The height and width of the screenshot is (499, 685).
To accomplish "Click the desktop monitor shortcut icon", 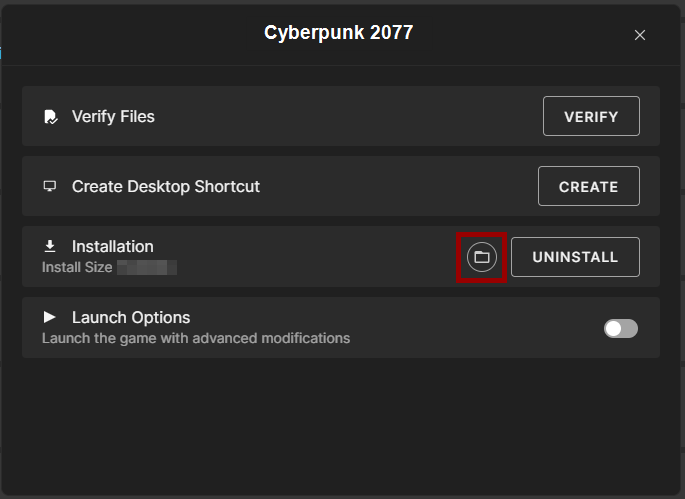I will (50, 187).
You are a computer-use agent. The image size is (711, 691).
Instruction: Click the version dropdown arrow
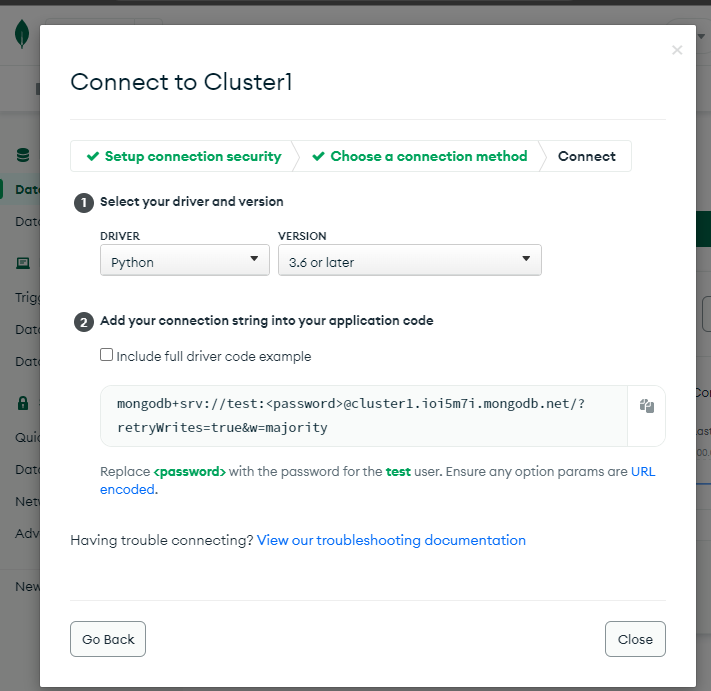click(526, 258)
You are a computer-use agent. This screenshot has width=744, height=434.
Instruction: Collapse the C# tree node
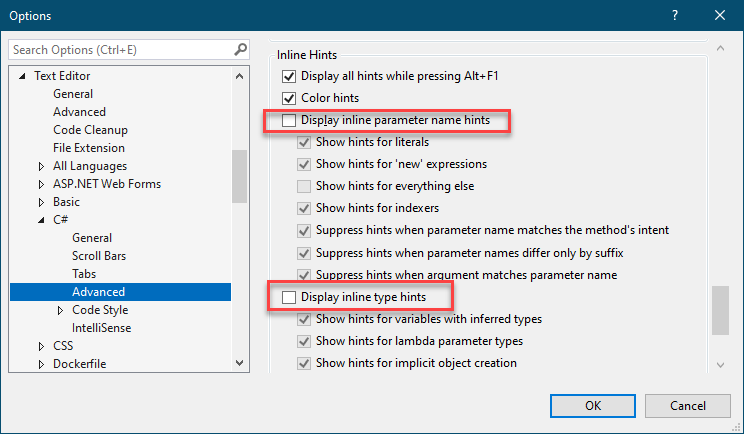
━━━━
Exercise directions => Every line in the records that holds the word "computer" should be copied into the answer.

Answer =>
You are a computer-use agent. The image size is (711, 691).
You are a computer-use agent. This screenshot has width=744, height=434.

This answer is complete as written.